▶ Requirement
Lines from the start of the data through the line containing "Viewport: 704px width, 582px height." must be given again exactly. Leave the others out.

▶ Information shown
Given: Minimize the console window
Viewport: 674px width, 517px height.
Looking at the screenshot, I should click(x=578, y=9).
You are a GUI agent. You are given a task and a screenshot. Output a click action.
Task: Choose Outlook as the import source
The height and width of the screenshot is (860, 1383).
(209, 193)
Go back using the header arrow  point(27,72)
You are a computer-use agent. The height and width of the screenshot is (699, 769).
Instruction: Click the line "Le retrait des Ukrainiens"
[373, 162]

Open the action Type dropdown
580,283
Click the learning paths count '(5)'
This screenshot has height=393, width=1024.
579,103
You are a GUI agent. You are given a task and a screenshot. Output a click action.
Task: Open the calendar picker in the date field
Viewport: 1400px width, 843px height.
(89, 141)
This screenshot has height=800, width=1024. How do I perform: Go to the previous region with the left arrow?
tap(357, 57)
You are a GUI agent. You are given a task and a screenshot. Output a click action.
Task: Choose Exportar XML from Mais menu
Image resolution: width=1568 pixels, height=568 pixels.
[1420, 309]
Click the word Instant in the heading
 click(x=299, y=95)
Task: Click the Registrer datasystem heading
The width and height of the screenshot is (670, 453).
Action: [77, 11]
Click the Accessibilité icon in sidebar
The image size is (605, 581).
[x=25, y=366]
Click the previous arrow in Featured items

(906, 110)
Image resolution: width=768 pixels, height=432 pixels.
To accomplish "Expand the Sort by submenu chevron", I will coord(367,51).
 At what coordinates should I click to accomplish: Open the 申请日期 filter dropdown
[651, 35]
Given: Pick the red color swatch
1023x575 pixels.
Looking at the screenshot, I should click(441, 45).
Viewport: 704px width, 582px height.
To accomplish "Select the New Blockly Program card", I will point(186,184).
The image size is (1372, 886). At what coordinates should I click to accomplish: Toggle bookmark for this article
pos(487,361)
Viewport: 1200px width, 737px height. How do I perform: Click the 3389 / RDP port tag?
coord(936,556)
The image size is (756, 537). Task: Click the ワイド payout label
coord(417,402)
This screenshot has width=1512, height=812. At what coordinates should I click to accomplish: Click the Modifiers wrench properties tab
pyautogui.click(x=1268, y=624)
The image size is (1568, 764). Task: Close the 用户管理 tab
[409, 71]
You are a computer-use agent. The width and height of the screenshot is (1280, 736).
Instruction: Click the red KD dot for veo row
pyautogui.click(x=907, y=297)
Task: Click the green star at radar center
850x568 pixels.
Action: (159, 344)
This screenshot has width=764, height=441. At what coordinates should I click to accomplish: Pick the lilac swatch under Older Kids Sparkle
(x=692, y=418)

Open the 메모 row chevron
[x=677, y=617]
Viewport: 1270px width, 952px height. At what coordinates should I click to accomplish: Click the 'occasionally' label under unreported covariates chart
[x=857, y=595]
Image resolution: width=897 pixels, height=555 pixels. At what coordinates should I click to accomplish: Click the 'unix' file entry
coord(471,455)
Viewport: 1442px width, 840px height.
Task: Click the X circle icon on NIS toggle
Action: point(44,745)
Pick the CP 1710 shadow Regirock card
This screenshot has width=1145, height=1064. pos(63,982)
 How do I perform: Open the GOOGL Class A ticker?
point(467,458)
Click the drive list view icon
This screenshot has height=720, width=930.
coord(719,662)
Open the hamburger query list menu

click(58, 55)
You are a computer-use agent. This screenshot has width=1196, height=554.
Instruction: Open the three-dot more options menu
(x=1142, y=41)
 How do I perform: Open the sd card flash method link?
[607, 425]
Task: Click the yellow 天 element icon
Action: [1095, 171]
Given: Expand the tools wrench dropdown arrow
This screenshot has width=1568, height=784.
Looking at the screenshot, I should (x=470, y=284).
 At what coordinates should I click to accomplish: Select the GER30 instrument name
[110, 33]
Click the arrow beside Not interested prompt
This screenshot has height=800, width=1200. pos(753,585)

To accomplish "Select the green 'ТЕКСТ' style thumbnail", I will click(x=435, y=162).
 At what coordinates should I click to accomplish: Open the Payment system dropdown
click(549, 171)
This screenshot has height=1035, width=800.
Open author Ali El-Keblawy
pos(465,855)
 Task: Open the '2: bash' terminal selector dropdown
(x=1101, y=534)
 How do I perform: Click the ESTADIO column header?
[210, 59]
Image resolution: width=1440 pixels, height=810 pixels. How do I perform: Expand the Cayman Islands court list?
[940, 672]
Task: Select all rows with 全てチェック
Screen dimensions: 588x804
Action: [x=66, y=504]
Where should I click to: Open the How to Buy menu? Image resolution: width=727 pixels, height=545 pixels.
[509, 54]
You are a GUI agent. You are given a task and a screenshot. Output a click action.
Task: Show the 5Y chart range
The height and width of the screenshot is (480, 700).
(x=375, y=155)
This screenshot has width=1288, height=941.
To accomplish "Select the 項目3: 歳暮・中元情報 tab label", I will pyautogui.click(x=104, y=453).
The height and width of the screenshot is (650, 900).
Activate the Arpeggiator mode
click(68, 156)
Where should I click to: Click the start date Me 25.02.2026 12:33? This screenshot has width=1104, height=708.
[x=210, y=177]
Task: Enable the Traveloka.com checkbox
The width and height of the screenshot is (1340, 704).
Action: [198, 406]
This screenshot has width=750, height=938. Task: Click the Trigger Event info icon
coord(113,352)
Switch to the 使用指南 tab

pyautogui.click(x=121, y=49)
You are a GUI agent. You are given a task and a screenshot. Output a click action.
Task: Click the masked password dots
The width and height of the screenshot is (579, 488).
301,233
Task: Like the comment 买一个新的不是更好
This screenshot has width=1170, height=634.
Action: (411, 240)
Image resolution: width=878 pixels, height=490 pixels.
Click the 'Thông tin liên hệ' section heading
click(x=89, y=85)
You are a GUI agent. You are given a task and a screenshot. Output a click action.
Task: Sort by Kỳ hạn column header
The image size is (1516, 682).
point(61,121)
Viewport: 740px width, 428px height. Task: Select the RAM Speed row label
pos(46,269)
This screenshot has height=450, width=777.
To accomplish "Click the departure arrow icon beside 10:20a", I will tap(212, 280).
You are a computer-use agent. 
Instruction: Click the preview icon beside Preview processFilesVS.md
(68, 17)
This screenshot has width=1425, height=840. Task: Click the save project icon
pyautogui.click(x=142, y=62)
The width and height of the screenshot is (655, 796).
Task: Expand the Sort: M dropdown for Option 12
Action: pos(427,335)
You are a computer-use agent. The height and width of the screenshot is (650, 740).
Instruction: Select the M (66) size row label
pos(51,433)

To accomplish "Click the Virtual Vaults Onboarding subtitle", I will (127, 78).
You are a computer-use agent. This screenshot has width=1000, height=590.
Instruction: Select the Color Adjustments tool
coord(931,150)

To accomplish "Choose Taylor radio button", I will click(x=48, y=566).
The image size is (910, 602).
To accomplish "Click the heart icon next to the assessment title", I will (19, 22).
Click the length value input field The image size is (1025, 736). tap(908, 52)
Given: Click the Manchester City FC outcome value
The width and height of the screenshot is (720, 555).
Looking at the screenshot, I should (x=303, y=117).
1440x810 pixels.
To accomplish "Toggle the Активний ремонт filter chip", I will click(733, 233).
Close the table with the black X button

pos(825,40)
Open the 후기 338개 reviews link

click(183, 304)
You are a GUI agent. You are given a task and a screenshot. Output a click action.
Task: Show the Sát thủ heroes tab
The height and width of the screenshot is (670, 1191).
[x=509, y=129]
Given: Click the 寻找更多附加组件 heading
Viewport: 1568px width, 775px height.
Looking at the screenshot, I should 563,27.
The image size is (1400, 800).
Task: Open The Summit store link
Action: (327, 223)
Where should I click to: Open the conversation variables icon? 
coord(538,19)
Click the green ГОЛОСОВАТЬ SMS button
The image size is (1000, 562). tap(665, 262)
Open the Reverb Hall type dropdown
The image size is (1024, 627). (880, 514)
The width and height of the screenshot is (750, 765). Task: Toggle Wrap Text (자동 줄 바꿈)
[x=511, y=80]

▶ Task response
Given: Minimize the console window
Viewport: 674px width, 517px height.
Looking at the screenshot, I should click(x=578, y=9).
You are a GUI agent. You are given a task and a screenshot. Output a click action.
Task: Choose Outlook as the import source
The height and width of the screenshot is (860, 1383).
(209, 193)
Go back using the header arrow  point(27,72)
You are a computer-use agent. The height and width of the screenshot is (699, 769).
Instruction: Click the line "Le retrait des Ukrainiens"
[373, 162]

Open the action Type dropdown
580,283
Click the learning paths count '(5)'
This screenshot has height=393, width=1024.
579,103
You are a GUI agent. You are given a task and a screenshot. Output a click action.
Task: Open the calendar picker in the date field
Viewport: 1400px width, 843px height.
(89, 141)
This screenshot has height=800, width=1024. How do I perform: Go to the previous region with the left arrow?
tap(357, 57)
You are a GUI agent. You are given a task and a screenshot. Output a click action.
Task: Choose Exportar XML from Mais menu
Image resolution: width=1568 pixels, height=568 pixels.
[1420, 309]
Click the word Instant in the heading
 click(x=299, y=95)
Task: Click the Registrer datasystem heading
The width and height of the screenshot is (670, 453).
Action: [77, 11]
Click the Accessibilité icon in sidebar
The image size is (605, 581).
[x=25, y=366]
Click the previous arrow in Featured items

(906, 110)
Image resolution: width=768 pixels, height=432 pixels.
To accomplish "Expand the Sort by submenu chevron", I will coord(367,51).
 At what coordinates should I click to accomplish: Open the 申请日期 filter dropdown
[651, 35]
Given: Pick the red color swatch
1023x575 pixels.
Looking at the screenshot, I should click(441, 45).
Viewport: 704px width, 582px height.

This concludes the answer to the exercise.